RUPTURA PERSONAL

(Cartas a Nin)

 

20 septiembre 1932

[Hace algunas semanas le escribí pidiéndole que me dijese las cuestiones precisas que Vd. había planteado en las cartas suyas que yo no recibí. A esta última carta, no he recibido respuesta. Fue expedida certificada, de la misma forma que la presente es enviada certificada.]

 

14 noviembre 1932

[De diferentes lados, he recibido la información según la que camaradas españoles ‑y, ante todo, Vd. personalmente‑ apreciaban la situación española en el sentido de que la revolución había terminado. No es necesario que le diga lo grave que es esta cuestión para la determinación de los principios políticos. Me parece absolutamente necesario clarificar totalmente esta cuestión. Sería preferible que el nuevo C.C.1 precise su opinión sobre ello mediante una resolución especial: esto permitiría acabar de una vez con las falsas interpretaciones.2 Por lo demás, quizá` vuestro C.C. se haya pronunciado ya sobre este tema: en este caso, ¡tanto mejor!]

 


Notas

1 Alusión al comité central elegido en marzo en la 2ª conferencia de la oposición de izquierda española de la que Nin se había convertido en el secretario general.
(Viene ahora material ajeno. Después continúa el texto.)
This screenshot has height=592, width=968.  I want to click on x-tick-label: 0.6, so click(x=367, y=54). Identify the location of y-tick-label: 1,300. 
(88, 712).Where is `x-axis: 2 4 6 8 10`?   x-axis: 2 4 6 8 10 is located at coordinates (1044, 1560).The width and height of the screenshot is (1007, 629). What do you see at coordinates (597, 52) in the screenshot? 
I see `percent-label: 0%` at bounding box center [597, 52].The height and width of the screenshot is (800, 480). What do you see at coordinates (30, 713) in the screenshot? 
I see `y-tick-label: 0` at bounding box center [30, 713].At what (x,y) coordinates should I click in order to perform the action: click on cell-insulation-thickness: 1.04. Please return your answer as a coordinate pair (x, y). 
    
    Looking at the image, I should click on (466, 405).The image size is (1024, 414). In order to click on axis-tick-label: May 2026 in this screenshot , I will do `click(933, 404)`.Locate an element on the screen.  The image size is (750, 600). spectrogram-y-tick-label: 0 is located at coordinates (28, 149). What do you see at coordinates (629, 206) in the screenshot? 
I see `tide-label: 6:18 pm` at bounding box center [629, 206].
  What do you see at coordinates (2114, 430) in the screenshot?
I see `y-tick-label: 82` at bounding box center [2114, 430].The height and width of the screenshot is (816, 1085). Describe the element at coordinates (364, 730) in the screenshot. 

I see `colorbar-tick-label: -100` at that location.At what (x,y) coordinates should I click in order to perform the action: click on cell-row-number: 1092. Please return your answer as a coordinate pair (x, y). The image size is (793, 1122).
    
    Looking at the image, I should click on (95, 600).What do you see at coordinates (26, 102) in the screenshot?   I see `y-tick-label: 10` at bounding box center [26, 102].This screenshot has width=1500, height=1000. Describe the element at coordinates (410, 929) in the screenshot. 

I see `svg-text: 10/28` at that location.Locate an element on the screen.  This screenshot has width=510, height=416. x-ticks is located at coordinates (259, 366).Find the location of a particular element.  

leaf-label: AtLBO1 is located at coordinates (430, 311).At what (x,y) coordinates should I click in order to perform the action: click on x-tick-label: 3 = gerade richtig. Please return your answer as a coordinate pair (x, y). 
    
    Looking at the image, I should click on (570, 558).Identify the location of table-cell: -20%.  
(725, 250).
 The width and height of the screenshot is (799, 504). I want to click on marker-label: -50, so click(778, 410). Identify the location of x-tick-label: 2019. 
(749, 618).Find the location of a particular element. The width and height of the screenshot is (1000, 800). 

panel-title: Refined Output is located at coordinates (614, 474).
Habría podido imaginarse que la retirada de Lacroix, cuya carta del 17 de enero de 1932 constituía una verdadera declaración de guerra fraccional, habría creado mejores condiciones en las relaciones entre Trotsky y sus camaradas españoles. Pero la presencia en esta conferencia de un delegado de la Gauche Communiste de Francia, disidente, la decisión de la Oposición española llamarse igualmente «Izquierda comunista», los incidentes entre una parte de los delegados y los representantes del S.I. ‑decisiones en las que Lacroix había desempeñado un papel no despreciable‑ alteraban desde el comienzo las relaciones entre Trotsky y el nuevo C.C

2 n iba a responder muy secamente el 25 de noviembre de 1932: «Ni la oposición como tal, ni yo personalmente, hemos dicho nunca que la revolución española había terminado. Es una monstruosidad inconcebible. Estimamos, superflua la publicación sobre este asunto de una resolución del C.C., pues nadie aquí nos ha acusado de haber sostenido un punto de vista que está fundamentalmente opuesto a nuestra posición política». Estas cartas ‑la de Trotsky del 14 de noviembre de 1932, la de Nin del 25 de noviembre de 1932‑ ponen fin al intercambio de correspondencia directa entre los dos militantes. Más o menos al mismo tiempo estalla en la sección española «el asunto Lacroix».